All right already! Have it your way! He came back later! Cloning, and all that! In fact, in the current Superman comic books that have been coming out since the Presidential Election last year, a new and improved Lex Luthor won as a third party candidate and is now sitting in the Oval Office being hailed by one and all as President Luthor! Now there's a scary thought for you!
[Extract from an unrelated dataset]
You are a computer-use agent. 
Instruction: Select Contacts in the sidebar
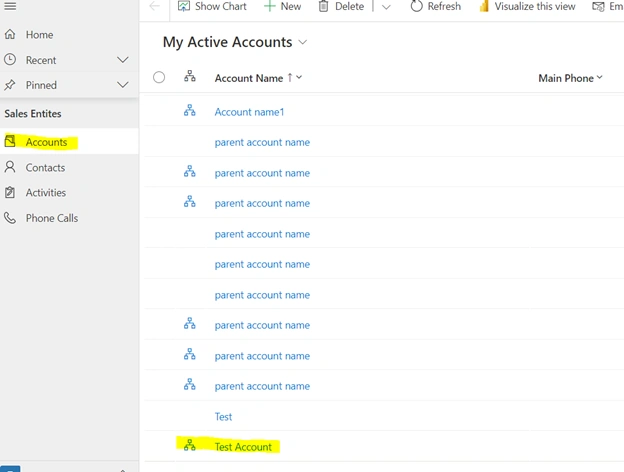coord(45,168)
These stories were pretty well-written, especially considering that three writers (one for each monthly book at the time) had to coordinate their efforts to keep all the plot threads neatly synchronized. Roger Stern, Jerry Ordway, and Dan Jurgens. Likewise the art is first-class. The continuity here happened eleven years ago (although it's been less time than that from Superman's perspective) but if you want to add a copy of the eventful occasion when Clark Kent finally proposed marriage to the lady he'd been crazy about for years, you won't feel you completely wasted your money on this volume. Granted, the wedding itself turned out to be several years (our time) in the future, what with Superman getting killed and staying that way for quite some time before coming back from the dead (Lois must have felt that some men will do anything to avoid making a real commitment!) but it did eventually happen and I think the intention is to leave Lois and Clark as a happy couple for a long time to come. Of course, I've been wrong before!
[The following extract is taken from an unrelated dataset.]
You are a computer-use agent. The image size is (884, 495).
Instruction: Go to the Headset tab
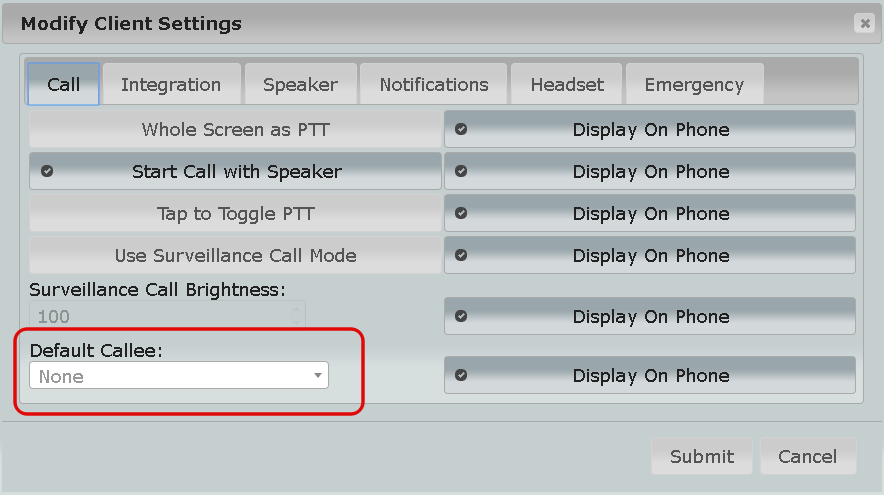pos(567,85)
I gave it four stars because, while the storyline was touching and made a lot of people happy, it just wasn't so brilliantly done as to make me feel the need to reread it every year or so ever since it was published. It feels a bit more like a slice out of an ongoing soap opera than like a complete "graphic novel" in its own right which would have a beginning, middle, and end. (It is possible that I would feel differently about that if Lex Luthor's death in the last installment here had turned out to be a real ending for that character.) One other problem is that, as this collection ends, Clark still has not told Lois that the man she is engaged to marry leads a double life as Superman, the Man of Steel. He knows he ought to do it, now that she's fallen in love with him for himself, but hasn't worked up the nerve. (He did get around to it a couple of months later.)
The statistics: For those of you interested in knowing exactly which comic books comprised the storyline which was collected in this volume, they were (in chronological order):
Superman #49
The Adventures of Superman #472
Starman #28
Action Comics #659
Superman #50 (the official finale of the Krimson Kryptonite story)
The Adventures of Superman #473
Action Comics #660 (Luthor dies in a plane crash, sort of)
In reference to the "Starman" comic, I should mention that this is the Starman series which began in 1988 under the guidance of writer Roger Stern and starring a hero whose real name was Will Payton and ran a few years (about three, I think) before it was cancelled, and not the newer series which came later, written by James Robinson featuring new hero Jack Knight (using the same superhero name) which began in 1994 and is still in print today. If you go looking for this Starman issue in the friendly neighborhood comic shop, it will have the words "Krisis of the Krimson Kryptonite Part 2/A" as a banner across the bottom of the front cover so that Superman fans would realize the storyline had done a crossover into a book featuring another superhero entirely. You can't miss it!
Also, the series which had originally been called "Superman" was altered to "Adventures of Superman" for reasons I never fully understood in the mid-80s. At that time they started a new comic book with "Superman #1" on the cover. The 49th and 50th issues of the original Superman title would have come out sometime in the 1940s and are probably worth thousands of dollars by now. You want ones with a cover date from 1990 on them, if you're trying to duplicate the contents of this trade paperback by seeking bargains on the individual issues that were later collected here. Just thought I'd clear that up!